Los delincuentes también se han aprovechado de COVID-19 para cometer fraude contra empresas y agencias gubernamentales. Las empresas que autorizan transacciones de emergencia se vieron afectadas por estafas BEC (Business Email Compromise). Una empresa farmacéutica francesa envió $ 7.25 millones a un proveedor falso afirmando ofrecer desinfectante de manos y mascarillas protectoras. En otros casos, los ciberdelincuentes utilizaron PII (información de identificación personal) robada para presentar reclamaciones fraudulentas de desempleo en los EE. UU. Y en otros lugares.

“La respuesta global a la pandemia ha transformado y acelerado los modelos de ataques habituales de los actores de amenazas durante la primera mitad de este año, explotando los temores en torno al COVID-19 como cobertura para sus actividades”, dijo Maya Horowitz, directora de Check Point Research de inteligencia de amenazas, dijo en un comunicado de prensa. “También hemos visto surgir nuevas e importantes vulnerabilidades y vectores de ataque, que amenazan la seguridad de las organizaciones en todos los sectores. Los expertos en seguridad deben estar al tanto de estas amenazas que evolucionan rápidamente para poder garantizar que sus organizaciones tengan el mejor nivel de protección posible durante la resto de 2020 “.

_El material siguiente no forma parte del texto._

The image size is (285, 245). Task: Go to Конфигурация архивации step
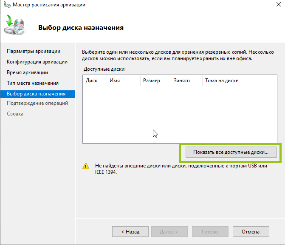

Para protegerse contra las estafas y amenazas relacionadas con el coronavirus, Check Point Research ofrece los siguientes consejos:

  • Tenga cuidado con las ofertas “especiales”. “Una cura exclusiva para el coronavirus por $ 150” generalmente no es una oportunidad de compra confiable o confiable. En este momento no existe una cura para el coronavirus e incluso si la hubiera, definitivamente no se le ofrecería por correo electrónico.
  • Tenga cuidado con los dominios similares, los errores ortográficos en los correos electrónicos o sitios web y los remitentes de correo electrónico desconocidos.
  • Tenga cuidado con los archivos recibidos por correo electrónico de remitentes desconocidos, especialmente si solicitan una determinada acción que normalmente no haría.
  • Asegúrese de no reutilizar contraseñas entre diferentes aplicaciones y cuentas.
  • Mantenga una seguridad efectiva actualizando el software con frecuencia.